──────── Document excerpt
Corvis: Time to Come Clean?
Whether this is true or not is hard to determine, as are many things associated with Corvis. "Every time I hear anything about Corvis it’s all rumor and hearsay," says Scott Clavenna, president of PointEast Research and director of research at Light Reading. And that is a fundamental problem. Investor confidence in the company is fragile because so little is known about it.
Right from the beginning, Corvis’s founder, president, and CEO, David Huber, has refused to explain the technology underpinning his developments and has gotten away with it because of who he is – the person who founded Ciena and thus has enormous credibility in the financial community.
Huber has also sought to control the telecom carriers who are assessing the technology. The three that have agreed to buy Corvis equipment have received hefty incentives in the form of opportunities to buy Corvis stock at a discount. As a result, their value as customer references is muddied.
“There’s not a lot of proof points when it comes to weighing up the value against the hype,” acknowledges Chris Nicoll, director of infrastructure analysis at Current Analysis, who says, nonetheless, he’s a big believer in Corvis. “It doesn’t give investors a whole lot to hold on to.”
Corvis itself doesn’t perceive this as a problem. "I have not had one complaint [about non-disclosure] from our investors," Shyam Jha, vice president of marketing, told Light Reading at the NFOEC show in late August. More recently, Corvis has declined to comment on the record for Light Reading.
Financial analysts don’t seem too worried about the lack of information on Corvis’s technology, saying that they’re not in a position to assess it anyhow.
The IPO was sold on the basis of Huber’s background, according to an analyst at a big fund management company, who asked not to be identified. In Corvis's road show prior to its IPO, Huber’s presentation was “I’m David Huber and I’m wonderful,” says the analyst. “There was very little meat in it."
In fact, the company received one of the most astronomical valuations ever given to a pre-revenue company -- it attained a $28 billion dollar market capitalization on the day it went public in July.
But now that Corvis shares have slumped to $27 from a high of more than $114, the Huber hype is losing some its power, and analysts are looking for customer contracts to prove that Corvis really does have the breakthrough technology it claims.
────────────────
_Short task 1_
Return the records word for word, starting at their first line and stopping after the line that contains "will click(x=298, y=891).".
──────── The data
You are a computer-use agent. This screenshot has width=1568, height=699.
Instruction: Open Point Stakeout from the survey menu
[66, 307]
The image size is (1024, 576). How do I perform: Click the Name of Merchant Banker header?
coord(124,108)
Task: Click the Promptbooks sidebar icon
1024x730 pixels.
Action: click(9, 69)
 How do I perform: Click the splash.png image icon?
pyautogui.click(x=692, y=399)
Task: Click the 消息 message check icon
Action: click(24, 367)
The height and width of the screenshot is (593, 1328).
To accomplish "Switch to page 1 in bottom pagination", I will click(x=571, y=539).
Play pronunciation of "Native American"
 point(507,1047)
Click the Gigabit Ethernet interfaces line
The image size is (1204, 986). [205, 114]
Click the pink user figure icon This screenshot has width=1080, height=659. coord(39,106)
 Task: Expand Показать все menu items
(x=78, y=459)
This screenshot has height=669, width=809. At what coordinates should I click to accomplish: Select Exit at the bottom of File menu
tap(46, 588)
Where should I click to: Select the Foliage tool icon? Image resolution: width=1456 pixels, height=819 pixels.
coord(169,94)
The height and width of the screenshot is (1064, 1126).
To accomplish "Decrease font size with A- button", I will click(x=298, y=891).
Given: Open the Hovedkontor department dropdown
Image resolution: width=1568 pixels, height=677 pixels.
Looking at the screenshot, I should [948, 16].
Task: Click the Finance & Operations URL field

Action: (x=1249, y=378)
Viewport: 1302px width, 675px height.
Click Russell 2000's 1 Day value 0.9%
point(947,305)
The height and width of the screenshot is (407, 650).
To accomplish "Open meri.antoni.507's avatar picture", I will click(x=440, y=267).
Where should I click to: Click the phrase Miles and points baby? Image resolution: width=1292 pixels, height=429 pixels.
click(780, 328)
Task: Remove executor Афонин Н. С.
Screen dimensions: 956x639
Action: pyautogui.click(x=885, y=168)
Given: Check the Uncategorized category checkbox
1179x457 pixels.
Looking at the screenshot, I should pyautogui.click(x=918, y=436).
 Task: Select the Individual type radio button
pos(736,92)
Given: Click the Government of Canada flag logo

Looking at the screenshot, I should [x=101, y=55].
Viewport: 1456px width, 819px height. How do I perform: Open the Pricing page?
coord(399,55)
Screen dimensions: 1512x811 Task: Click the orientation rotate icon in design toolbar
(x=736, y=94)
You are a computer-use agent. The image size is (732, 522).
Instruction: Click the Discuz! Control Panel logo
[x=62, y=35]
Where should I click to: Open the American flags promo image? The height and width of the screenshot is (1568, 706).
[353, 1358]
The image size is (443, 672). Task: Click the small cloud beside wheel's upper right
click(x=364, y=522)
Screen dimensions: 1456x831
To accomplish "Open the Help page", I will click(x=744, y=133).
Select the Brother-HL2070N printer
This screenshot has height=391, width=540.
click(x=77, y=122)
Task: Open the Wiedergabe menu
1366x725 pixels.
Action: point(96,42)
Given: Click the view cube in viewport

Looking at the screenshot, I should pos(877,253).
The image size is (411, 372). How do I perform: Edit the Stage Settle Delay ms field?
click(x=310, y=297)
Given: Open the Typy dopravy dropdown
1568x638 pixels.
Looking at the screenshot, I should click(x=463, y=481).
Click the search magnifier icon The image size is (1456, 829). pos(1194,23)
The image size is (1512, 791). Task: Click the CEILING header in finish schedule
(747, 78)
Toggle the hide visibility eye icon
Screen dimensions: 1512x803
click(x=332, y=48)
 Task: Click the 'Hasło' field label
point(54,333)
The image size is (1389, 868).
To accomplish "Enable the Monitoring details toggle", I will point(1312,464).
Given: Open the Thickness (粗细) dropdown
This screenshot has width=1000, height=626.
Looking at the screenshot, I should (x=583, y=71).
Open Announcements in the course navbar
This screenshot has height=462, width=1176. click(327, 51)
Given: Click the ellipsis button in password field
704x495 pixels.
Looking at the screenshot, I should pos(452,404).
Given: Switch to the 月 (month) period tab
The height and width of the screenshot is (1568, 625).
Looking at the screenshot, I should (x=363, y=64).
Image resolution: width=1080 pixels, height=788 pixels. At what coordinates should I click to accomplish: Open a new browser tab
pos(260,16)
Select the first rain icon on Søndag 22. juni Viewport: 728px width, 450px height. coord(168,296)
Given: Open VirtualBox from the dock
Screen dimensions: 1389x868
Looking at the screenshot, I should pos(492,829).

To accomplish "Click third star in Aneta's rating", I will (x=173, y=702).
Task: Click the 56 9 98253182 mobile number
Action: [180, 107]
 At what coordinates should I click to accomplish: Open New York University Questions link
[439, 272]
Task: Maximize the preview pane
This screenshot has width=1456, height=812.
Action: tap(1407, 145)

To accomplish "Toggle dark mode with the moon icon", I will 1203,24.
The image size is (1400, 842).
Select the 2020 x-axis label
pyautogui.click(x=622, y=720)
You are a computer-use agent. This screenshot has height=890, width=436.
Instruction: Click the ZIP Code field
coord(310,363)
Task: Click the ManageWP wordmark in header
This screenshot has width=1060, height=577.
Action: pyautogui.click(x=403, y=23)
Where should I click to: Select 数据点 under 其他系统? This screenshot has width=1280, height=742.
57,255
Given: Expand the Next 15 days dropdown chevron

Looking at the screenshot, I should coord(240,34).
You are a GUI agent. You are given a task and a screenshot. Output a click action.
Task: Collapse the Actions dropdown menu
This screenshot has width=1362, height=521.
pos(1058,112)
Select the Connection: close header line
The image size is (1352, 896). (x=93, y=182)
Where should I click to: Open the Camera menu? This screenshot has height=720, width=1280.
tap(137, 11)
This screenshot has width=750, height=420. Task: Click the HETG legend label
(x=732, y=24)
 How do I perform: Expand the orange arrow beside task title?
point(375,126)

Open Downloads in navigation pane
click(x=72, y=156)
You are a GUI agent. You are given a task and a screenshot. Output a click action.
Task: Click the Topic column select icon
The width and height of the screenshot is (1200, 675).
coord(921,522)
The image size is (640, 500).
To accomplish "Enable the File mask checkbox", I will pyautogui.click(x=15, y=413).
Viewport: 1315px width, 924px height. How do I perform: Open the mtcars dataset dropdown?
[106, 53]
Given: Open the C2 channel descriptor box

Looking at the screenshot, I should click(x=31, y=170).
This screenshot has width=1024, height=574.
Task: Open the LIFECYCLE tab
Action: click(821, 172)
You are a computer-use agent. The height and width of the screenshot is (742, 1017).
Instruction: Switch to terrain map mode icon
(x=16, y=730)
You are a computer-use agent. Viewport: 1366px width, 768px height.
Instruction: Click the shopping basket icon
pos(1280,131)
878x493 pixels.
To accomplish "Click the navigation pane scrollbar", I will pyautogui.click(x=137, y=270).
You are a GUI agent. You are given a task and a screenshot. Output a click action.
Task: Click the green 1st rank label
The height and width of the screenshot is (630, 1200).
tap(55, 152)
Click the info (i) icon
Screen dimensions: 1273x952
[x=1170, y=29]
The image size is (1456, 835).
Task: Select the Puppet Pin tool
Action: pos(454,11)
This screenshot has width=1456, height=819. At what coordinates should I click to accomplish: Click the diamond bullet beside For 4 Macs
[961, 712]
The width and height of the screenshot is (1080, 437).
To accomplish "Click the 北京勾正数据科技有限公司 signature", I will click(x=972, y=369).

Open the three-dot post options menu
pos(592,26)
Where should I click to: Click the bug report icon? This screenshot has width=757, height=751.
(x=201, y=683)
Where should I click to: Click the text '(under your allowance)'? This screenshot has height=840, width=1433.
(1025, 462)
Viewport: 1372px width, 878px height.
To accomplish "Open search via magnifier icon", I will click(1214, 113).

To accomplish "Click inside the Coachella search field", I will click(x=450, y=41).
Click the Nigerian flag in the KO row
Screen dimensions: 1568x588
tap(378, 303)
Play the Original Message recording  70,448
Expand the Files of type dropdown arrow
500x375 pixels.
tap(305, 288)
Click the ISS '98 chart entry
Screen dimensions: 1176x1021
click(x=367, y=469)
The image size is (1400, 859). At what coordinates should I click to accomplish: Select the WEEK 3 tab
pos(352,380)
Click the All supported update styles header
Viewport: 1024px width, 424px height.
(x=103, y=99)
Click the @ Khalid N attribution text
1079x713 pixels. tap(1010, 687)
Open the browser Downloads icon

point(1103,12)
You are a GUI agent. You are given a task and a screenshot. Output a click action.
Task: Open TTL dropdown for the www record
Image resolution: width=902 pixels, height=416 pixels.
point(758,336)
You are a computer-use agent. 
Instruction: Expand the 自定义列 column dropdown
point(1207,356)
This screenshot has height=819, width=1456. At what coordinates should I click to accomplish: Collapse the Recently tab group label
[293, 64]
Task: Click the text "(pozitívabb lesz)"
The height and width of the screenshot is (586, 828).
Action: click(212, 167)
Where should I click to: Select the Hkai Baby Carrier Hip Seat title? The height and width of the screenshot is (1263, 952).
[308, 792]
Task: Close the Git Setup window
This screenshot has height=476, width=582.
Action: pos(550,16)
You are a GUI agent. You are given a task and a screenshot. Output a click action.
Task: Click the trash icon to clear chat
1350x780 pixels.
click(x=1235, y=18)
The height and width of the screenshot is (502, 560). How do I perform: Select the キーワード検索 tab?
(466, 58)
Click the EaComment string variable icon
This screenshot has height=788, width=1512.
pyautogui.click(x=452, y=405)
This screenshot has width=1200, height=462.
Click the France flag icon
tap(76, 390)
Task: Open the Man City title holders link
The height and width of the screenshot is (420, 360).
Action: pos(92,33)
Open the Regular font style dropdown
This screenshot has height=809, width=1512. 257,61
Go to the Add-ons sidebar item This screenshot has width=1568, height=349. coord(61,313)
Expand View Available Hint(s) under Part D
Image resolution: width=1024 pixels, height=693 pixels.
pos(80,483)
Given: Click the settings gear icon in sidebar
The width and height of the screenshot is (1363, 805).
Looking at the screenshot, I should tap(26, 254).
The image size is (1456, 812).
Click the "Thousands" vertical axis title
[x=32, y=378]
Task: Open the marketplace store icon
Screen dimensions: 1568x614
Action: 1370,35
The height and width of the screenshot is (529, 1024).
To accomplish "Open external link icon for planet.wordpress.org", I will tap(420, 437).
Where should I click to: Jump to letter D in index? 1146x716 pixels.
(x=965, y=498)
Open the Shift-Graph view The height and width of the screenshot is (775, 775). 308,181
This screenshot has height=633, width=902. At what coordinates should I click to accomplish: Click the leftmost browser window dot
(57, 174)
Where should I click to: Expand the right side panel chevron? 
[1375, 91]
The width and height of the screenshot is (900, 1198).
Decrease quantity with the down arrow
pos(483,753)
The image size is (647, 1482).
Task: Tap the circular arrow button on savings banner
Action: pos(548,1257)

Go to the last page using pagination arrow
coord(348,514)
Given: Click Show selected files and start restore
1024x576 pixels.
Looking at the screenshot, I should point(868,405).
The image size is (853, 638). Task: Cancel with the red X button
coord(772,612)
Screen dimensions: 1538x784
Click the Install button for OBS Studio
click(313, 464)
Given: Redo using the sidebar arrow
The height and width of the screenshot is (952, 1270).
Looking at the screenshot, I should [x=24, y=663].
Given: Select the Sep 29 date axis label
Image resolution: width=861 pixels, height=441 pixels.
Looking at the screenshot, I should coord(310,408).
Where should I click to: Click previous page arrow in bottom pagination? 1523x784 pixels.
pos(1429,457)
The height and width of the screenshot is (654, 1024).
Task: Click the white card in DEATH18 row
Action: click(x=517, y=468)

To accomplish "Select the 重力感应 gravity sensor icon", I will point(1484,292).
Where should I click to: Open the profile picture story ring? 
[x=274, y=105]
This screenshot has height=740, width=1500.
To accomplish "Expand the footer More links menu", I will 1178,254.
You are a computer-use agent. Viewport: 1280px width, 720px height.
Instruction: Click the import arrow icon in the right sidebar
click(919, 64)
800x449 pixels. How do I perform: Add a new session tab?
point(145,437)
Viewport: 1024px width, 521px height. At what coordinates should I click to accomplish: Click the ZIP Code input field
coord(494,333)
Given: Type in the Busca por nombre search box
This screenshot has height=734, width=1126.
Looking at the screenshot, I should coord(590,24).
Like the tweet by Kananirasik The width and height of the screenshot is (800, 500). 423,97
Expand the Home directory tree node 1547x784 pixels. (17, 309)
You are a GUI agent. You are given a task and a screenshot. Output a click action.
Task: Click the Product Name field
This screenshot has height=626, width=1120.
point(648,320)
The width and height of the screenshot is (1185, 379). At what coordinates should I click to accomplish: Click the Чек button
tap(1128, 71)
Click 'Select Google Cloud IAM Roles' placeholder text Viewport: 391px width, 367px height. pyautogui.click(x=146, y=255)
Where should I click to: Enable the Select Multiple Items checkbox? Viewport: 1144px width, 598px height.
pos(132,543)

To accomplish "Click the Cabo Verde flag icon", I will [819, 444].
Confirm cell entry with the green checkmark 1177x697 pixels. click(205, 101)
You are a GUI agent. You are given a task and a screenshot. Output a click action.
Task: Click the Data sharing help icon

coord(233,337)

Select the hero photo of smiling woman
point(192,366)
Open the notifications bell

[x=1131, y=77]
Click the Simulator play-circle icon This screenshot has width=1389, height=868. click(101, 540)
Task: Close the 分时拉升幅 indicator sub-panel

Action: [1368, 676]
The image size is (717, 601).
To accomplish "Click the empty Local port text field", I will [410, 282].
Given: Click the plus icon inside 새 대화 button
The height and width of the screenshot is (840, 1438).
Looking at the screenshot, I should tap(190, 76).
────────────────
_Short task 2_
Retype the passage of the Corvis article exactly, beginning at the words "Financial analysts don’t" and stopping after the words "public in July.".

_Solution 1_
You are a computer-use agent. This screenshot has width=1568, height=699.
Instruction: Open Point Stakeout from the survey menu
[66, 307]
The image size is (1024, 576). How do I perform: Click the Name of Merchant Banker header?
coord(124,108)
Task: Click the Promptbooks sidebar icon
1024x730 pixels.
Action: click(9, 69)
 How do I perform: Click the splash.png image icon?
pyautogui.click(x=692, y=399)
Task: Click the 消息 message check icon
Action: click(24, 367)
The height and width of the screenshot is (593, 1328).
To accomplish "Switch to page 1 in bottom pagination", I will click(x=571, y=539).
Play pronunciation of "Native American"
 point(507,1047)
Click the Gigabit Ethernet interfaces line
The image size is (1204, 986). [205, 114]
Click the pink user figure icon This screenshot has width=1080, height=659. coord(39,106)
 Task: Expand Показать все menu items
(x=78, y=459)
This screenshot has height=669, width=809. At what coordinates should I click to accomplish: Select Exit at the bottom of File menu
tap(46, 588)
Where should I click to: Select the Foliage tool icon? Image resolution: width=1456 pixels, height=819 pixels.
coord(169,94)
The height and width of the screenshot is (1064, 1126).
To accomplish "Decrease font size with A- button", I will click(x=298, y=891).

_Solution 2_
Financial analysts don’t seem too worried about the lack of information on Corvis’s technology, saying that they’re not in a position to assess it anyhow.
The IPO was sold on the basis of Huber’s background, according to an analyst at a big fund management company, who asked not to be identified. In Corvis's road show prior to its IPO, Huber’s presentation was “I’m David Huber and I’m wonderful,” says the analyst. “There was very little meat in it."
In fact, the company received one of the most astronomical valuations ever given to a pre-revenue company -- it attained a $28 billion dollar market capitalization on the day it went public in July.